Text block ->
Potential Olympic postponement could have major impact on golf competition

March 3, 2020
olympic golf tee markers

As the coronavirus disease continues to spread, sporting events around the world have felt the early effects. From the NBA encouraging fist bumps over high fives to the cancellation of golf tournaments in Asia, the effects of the virus on the sports world have been wide ranging.

The latest scenario involves a possible postponement, or even cancellation of the Tokyo Olympic Games.

In a recent meeting with lawmakers, Japan’s Olympic minster Seiko Hashimoto said while Tokyo’s contract with the International Olympic Committee calls for the games to be held in 2020, that could be interpreted as allowing a postponement if necessary. Though she did state they “are doing all we can to ensure that the Games go ahead as planned,” according to a report from BBC Sport.

This hypothetical postponement poses an interesting scenario in the context of the golf world. If the Games were postponed, how would it affect the schedules of the major tours in the world? Mainly, how (or would) the PGA Tour alter its schedule if the Games were pushed to later in the fall? With the wraparound nature of the modern Tour schedule, there would almost certainly be a conflict.

Unlike the 2016 Games when the John Deere Classic was opposite Olympic competition, the Tour created the 2019-20 schedule with the Olympics in mind, taking the week of the Olympic golf competition off in late July. Would there be any more flexibility from the Tour?

It’s an interesting thought experiment, but one that does not have many immediate answers. The Tour had no comment when reached for a statement.

Entries provided ->
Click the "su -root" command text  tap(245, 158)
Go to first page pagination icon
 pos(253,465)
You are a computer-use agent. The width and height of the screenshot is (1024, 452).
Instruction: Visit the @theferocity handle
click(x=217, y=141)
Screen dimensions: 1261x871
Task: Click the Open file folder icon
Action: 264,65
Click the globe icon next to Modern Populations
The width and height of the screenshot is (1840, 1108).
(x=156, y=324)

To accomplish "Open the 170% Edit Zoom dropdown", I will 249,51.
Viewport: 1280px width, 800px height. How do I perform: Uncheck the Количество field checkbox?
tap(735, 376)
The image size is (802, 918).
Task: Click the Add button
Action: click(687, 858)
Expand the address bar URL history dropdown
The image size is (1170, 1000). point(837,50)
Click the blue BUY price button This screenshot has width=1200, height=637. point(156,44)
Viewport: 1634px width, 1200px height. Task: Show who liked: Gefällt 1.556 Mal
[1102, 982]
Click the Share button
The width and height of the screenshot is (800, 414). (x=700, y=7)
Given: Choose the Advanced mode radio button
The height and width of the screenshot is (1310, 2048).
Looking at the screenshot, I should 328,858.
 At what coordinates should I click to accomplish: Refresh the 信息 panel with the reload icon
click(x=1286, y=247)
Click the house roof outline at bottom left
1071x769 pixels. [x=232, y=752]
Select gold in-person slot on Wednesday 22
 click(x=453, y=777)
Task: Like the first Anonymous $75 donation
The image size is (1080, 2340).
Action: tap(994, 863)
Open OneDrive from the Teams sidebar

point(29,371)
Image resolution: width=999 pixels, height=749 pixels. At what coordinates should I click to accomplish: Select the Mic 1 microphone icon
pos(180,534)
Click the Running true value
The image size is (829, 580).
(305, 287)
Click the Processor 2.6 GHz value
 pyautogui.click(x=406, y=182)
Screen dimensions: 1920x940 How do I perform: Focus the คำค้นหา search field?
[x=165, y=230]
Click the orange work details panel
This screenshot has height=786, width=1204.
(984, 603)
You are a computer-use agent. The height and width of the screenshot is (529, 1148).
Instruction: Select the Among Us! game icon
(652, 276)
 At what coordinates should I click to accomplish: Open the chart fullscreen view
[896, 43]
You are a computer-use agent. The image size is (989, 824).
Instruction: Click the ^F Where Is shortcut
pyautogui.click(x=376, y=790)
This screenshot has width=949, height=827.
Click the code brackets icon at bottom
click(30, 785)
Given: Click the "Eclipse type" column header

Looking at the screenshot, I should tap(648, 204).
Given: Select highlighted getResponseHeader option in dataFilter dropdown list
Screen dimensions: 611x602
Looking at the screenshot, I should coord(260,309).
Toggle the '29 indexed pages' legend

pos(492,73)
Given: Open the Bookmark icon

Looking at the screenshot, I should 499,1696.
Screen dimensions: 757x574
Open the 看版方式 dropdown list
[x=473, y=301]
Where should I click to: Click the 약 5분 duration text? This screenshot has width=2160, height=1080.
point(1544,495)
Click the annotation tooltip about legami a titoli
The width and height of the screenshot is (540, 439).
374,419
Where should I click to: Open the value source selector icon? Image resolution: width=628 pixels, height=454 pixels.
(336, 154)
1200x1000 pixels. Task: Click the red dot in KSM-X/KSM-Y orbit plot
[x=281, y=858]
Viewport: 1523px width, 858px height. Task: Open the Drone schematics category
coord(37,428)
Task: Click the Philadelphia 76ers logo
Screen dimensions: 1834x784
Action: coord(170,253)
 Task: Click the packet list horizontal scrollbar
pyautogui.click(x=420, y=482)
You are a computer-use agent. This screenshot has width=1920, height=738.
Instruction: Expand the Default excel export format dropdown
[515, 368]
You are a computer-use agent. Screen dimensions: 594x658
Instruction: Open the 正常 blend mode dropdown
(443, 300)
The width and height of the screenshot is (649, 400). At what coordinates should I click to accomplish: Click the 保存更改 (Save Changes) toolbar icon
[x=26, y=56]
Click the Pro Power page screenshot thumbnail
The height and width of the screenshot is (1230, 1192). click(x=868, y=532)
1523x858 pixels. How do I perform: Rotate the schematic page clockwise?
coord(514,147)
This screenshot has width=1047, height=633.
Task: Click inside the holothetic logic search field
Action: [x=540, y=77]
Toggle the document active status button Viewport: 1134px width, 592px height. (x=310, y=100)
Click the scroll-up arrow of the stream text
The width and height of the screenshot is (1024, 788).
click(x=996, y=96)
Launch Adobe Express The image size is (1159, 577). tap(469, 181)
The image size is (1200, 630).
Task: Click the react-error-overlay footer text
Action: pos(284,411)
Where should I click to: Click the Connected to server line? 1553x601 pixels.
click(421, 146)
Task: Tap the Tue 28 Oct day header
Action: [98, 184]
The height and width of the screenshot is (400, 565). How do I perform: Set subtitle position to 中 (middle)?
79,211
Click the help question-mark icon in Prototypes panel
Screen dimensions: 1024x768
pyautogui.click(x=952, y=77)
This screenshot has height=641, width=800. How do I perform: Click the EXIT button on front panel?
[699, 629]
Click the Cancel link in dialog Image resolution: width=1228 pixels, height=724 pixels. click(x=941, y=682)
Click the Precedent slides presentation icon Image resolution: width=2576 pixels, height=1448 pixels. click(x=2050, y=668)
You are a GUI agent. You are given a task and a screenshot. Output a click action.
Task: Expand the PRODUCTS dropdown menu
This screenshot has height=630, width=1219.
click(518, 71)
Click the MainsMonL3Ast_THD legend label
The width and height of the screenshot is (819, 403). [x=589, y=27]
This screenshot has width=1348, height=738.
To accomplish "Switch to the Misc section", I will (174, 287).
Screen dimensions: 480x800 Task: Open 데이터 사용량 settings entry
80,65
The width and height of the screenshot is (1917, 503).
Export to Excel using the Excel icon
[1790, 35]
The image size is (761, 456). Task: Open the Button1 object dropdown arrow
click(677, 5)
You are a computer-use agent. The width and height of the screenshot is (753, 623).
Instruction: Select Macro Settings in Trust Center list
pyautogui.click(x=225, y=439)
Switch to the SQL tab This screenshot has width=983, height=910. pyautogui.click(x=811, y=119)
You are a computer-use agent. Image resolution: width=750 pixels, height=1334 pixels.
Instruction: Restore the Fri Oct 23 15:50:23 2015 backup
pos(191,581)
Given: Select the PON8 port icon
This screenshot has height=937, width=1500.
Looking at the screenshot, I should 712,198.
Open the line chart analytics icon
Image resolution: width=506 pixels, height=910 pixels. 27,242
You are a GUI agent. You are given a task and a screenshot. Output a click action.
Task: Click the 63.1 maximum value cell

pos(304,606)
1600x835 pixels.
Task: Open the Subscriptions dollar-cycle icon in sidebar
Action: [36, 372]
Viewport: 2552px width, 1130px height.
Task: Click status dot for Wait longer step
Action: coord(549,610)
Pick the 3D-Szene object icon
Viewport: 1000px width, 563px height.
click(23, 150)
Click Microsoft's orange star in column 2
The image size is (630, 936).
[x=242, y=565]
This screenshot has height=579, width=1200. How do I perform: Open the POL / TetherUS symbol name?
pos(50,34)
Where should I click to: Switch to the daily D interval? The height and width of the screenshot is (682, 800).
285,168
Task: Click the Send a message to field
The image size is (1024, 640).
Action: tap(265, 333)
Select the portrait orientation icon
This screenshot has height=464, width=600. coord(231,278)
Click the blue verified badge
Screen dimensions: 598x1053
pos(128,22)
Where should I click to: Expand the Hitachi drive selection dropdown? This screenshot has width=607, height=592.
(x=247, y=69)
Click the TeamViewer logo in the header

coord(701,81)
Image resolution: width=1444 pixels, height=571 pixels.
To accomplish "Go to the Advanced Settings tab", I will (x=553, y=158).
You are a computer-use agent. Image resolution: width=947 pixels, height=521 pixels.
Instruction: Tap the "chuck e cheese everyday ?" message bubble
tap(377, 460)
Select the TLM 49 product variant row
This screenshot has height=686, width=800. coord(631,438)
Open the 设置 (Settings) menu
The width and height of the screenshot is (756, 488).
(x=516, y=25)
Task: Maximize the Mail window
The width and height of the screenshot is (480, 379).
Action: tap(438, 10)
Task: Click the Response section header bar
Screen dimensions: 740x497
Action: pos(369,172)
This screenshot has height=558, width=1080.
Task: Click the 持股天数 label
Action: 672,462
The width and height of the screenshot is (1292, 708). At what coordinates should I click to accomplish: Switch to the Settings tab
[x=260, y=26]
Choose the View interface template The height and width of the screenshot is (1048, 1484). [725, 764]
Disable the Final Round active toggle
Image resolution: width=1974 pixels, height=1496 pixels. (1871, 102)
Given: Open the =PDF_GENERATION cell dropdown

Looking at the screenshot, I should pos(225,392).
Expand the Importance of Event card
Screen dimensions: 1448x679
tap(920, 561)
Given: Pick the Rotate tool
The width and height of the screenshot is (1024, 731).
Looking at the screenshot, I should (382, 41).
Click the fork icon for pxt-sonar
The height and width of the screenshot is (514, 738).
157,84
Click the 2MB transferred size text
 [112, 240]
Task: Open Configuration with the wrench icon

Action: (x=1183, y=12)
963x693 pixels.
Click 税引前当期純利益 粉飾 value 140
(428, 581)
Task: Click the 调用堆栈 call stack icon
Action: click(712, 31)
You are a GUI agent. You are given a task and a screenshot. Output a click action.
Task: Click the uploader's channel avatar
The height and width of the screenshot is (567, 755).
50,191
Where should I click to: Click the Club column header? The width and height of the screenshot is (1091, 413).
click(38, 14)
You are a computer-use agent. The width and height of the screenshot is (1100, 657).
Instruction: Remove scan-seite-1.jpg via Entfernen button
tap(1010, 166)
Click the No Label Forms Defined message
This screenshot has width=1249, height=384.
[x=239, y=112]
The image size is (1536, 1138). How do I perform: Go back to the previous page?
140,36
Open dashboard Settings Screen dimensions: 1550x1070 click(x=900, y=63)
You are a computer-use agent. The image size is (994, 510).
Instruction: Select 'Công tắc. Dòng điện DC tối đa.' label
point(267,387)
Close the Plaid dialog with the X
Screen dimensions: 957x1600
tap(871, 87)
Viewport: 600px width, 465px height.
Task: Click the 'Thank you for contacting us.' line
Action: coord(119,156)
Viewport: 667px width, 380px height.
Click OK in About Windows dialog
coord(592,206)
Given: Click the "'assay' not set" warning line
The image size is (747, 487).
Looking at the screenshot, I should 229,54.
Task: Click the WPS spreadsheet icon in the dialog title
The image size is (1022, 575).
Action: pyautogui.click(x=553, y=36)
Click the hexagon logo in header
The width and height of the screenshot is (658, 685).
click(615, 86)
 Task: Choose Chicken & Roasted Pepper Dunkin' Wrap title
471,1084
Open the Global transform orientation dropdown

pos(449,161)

Task instructions -> Continue the article on a possible Olympic postponement and its effect on golf, starting right after its final sentence about the Tour having no comment.

Reply to the task ->
Even if the Tour could alter its schedule, would they want to? The month of August is occupied by its golden goose, the FedEx Cup Playoffs, and then the Ryder Cup follows shortly after that.

There is no definitive schedule for the 2021 season made public yet, but going off recent history, the rest of September’s events do not usually attract big-name fields. However, the Asia swing in October, with its larger purses, is a big draw for the world’s best.

Another question is how much do players really want to play in the Olympics? After scores of pro golfers decided to skip the 2016 Games in light of the Zika virus outbreak, Dustin Johnson became the first golfer to publicly announce his intention to skip the Tokyo Games. More could soon follow suit. And with the possibility of a postponement of the Games still in play, the field in this year’s Olympic competition could get quite thin.

Although the IOC released a statement expressing full commitment to the Games proceeding as scheduled, the continuing evolution of the coronavirus leaves a multitude of plausible scenarios in play.